Packing

My home office after 3 hours of packing

This is what packing is like when you have cats Dante . . .

“Boxes? Yay! I’m going to nom the box flaps!”

“Plant? Yay! I’m going to nom the plant. Why you yelling?”

“Why do you keep trying to put stuff in my kitty fort? See me rolling around in your box. Aren’t I cute?”

“If I didn’t have to climb your tower of boxes to nom the plant, I wouldn’t be knocking stuff down.”

“Wow, that looks heavy. Let me lie down exactly where you plan to put that. Why you yelling?”

“You’re going to move that big bookcase all by yourself? I help! I’ll sit on the shelf. Whee!”

“Whatcha doing? Hide-and-Seek? Are we playing a game? GOTCHA! Why you yelling? Ew, don’t bleed on me.”

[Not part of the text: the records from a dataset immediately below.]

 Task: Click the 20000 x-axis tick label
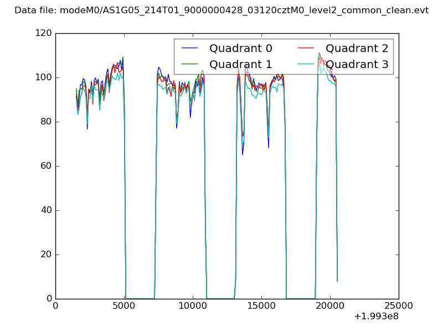[330, 306]
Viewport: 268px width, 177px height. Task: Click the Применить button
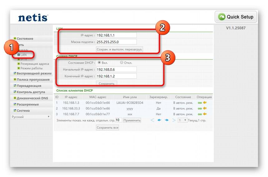tap(132, 120)
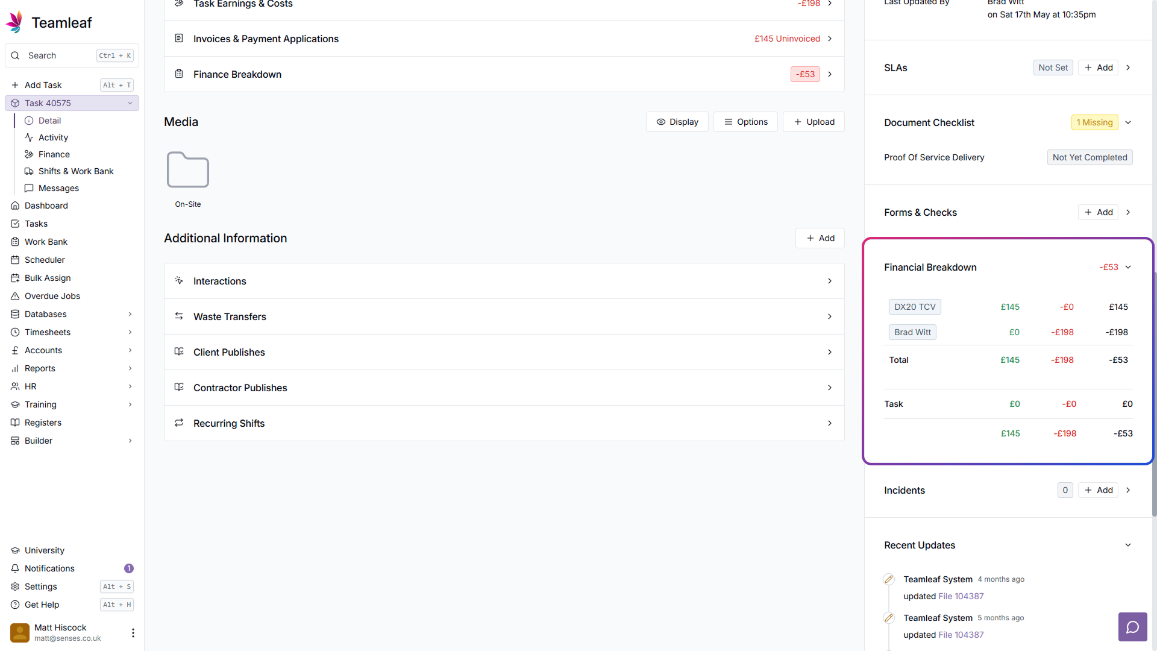Open the File 104387 link
This screenshot has height=651, width=1157.
(x=961, y=596)
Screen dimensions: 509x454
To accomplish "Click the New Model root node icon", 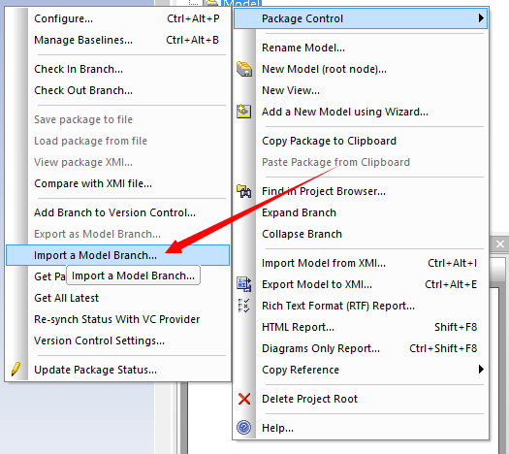I will tap(244, 69).
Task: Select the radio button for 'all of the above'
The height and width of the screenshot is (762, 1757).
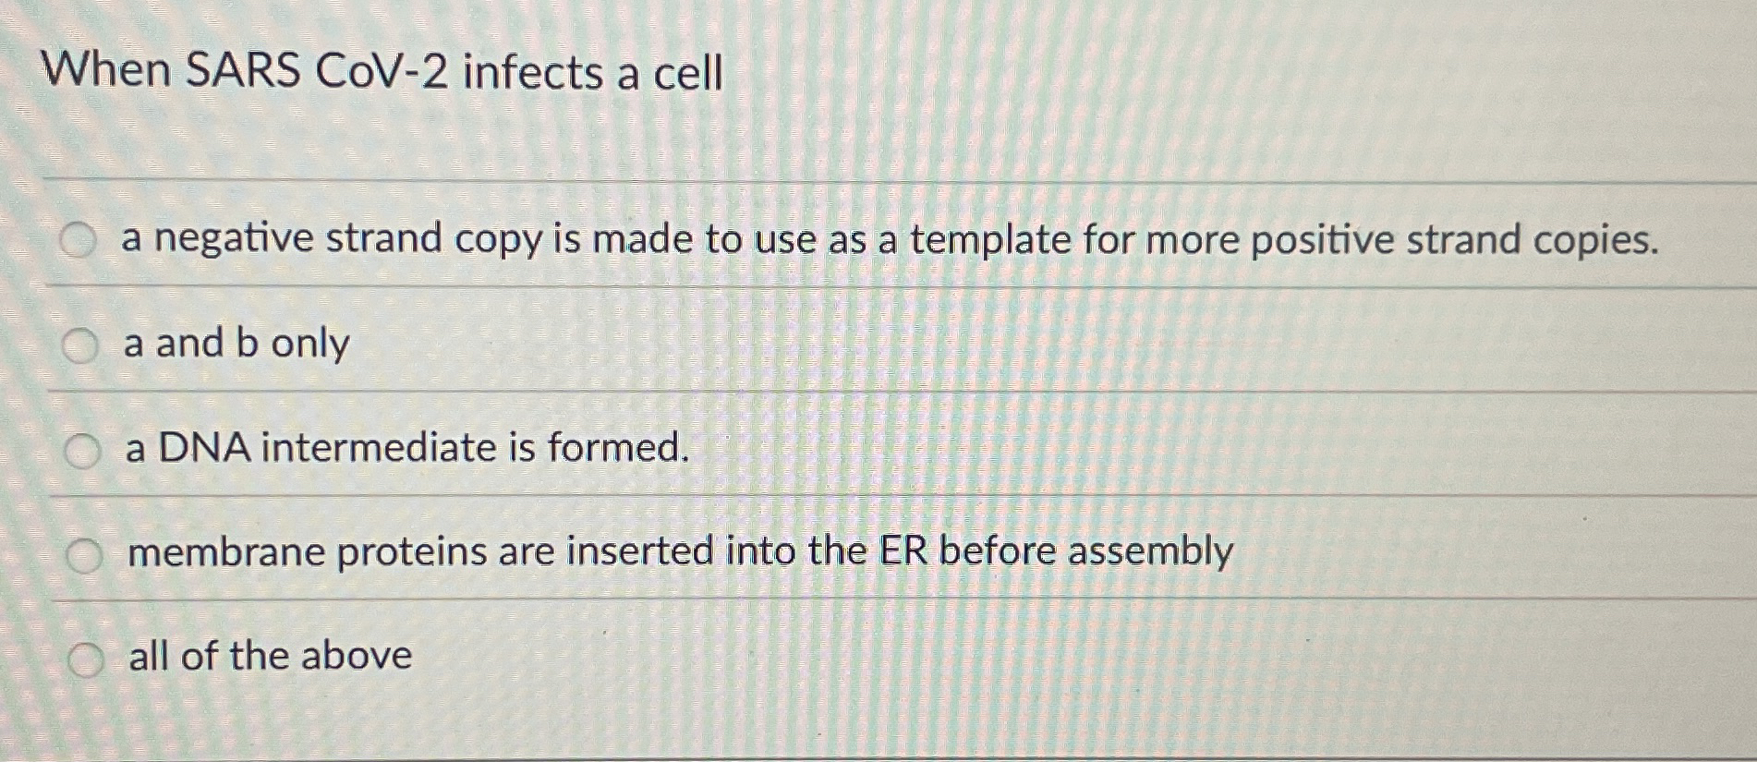Action: [88, 659]
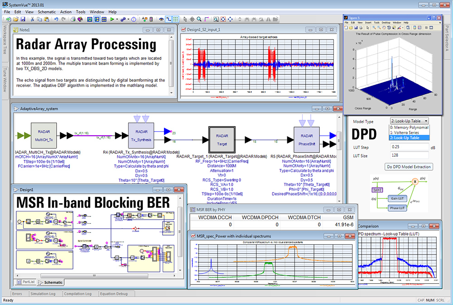Viewport: 453px width, 305px height.
Task: Open the Model Type dropdown
Action: [409, 121]
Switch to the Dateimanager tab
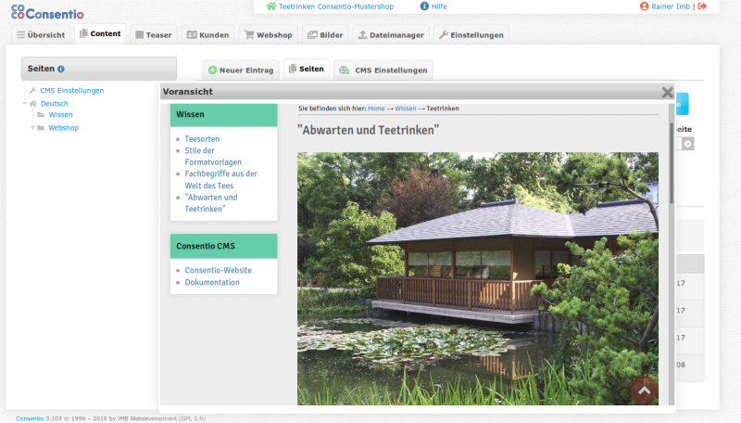Viewport: 741px width, 423px height. [390, 35]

“That looks fragile. I’ll lie on it and keep it safe.”

“How did I got on top of the TV? Uh . . . don’t know, actually.”

“I’m exhausted after all that hard work. Zzzzzzzzzzzz.”

Rainy Sundays

. . . are perfect for playing hide-and-seek with Dante.

Dante hiding under brown blankie

<3

I am texting the Captain (who is away yet again) about the puppy I put a deposit on (because I’m lonely . . . and he’s not here to say no). The Captain goes off on a tangent about one of his friends.

Him: [blah blah blah] and he’s not listening to me [blah blah blah blah blah]

Me: I don’t care about Drew’s problms

Me: I need a dog name

Me: And a spell check apparently

Him: I need you

This Is Me

Part of the appeal of the Internet, for me anyway, is that you know me through my words. My words have power. I remember in high school when I was a mousy, socially-awkward kid in the back of the English class, no one paid me any attention. Not until I handed in my first writing assignment. I remember the teacher standing up in front of the classroom and urging the students to read my paper. His voice was filled with a mixture of surprise and excitement. As if he had discovered a very important secret.

In that moment, my writing made me special. My teacher saw me in a different way. I wasn’t invisible. I wasn’t even ordinary. I was something else. Something more. Something noteworthy. I liked that. A LOT.

So I share my words with you. I tell you my stories. I expose my soul to you. Except . . .

Except sometimes I feel like maybe I hide behind my words.

Like I am showing you what I think are the best parts of me instead of sharing all of me.

Because maybe you’ll be satisfied with just words. I will give you all the words you want!

But photos?

Well, that’s a whole other story entirely.

I have a confession. I am not a cat.

I have a face.

This is me.

This is me

Loser

My family moved when I was nine. Not across the country or even to another state, just the next town over. Even so, for me it was a BIG DEAL. I was beside myself with excitement. I was leaving a tiny private school where my entire grade consisted of six students to go to a public school where my grade would consist of two classes full of potential friends. Plus I’d get to ride the bus. And my days of ugly plaid jumpers were over.

I was a ball of nervous energy that summer before I entered the fifth grade. I daydreamed about all the amazing people I was sure to meet. Two whole classes full of kids my age! More classmates than I had ever seen before! It was hard to wrap my mind around. My social calendar would be teeming with play dates and parties! I was certain that my life would change in ways I couldn’t even imagine.

September finally rolled around. I was ready. On the first day of school, my sister and I waited for the bus at the end of our driveway. I smoothed the skirt of my brand new first day of school outfit over and over as I imagined the smiling faces of my peers. When I saw the bus rolling down the street, I practically burst with joy. I was going to make so many new friends!

But I didn’t. Not that day. Or the next. Or the following week. Or my first few months. Or at all that year. My classmates had known each other since kindergarten and their social circles were set. There was no warm welcome. They had no need of me. I was an outsider. There were occasional unkind words or a chair pulled out from under me, but for the most part I was ignored. I was invisible.

My mother went as far as to meet with my teacher and plead with her to help engineer a friendship between me and one of my classmates. But still every day I came home more alone than the day before.  At this point my mother decided that birthday parties with friends from school were “too expensive,” a cover for her fear that I would blow out my candles in an empty room.

By ten years old, I decided that something must be horribly wrong with me that not a single student wanted to be my friend. I set aside my silly dreams of sleepovers and friendship bracelets. I crawled up deep inside myself. Sad and wounded, I refused to come out.

And now that twenty years has passed, I don’t know how to.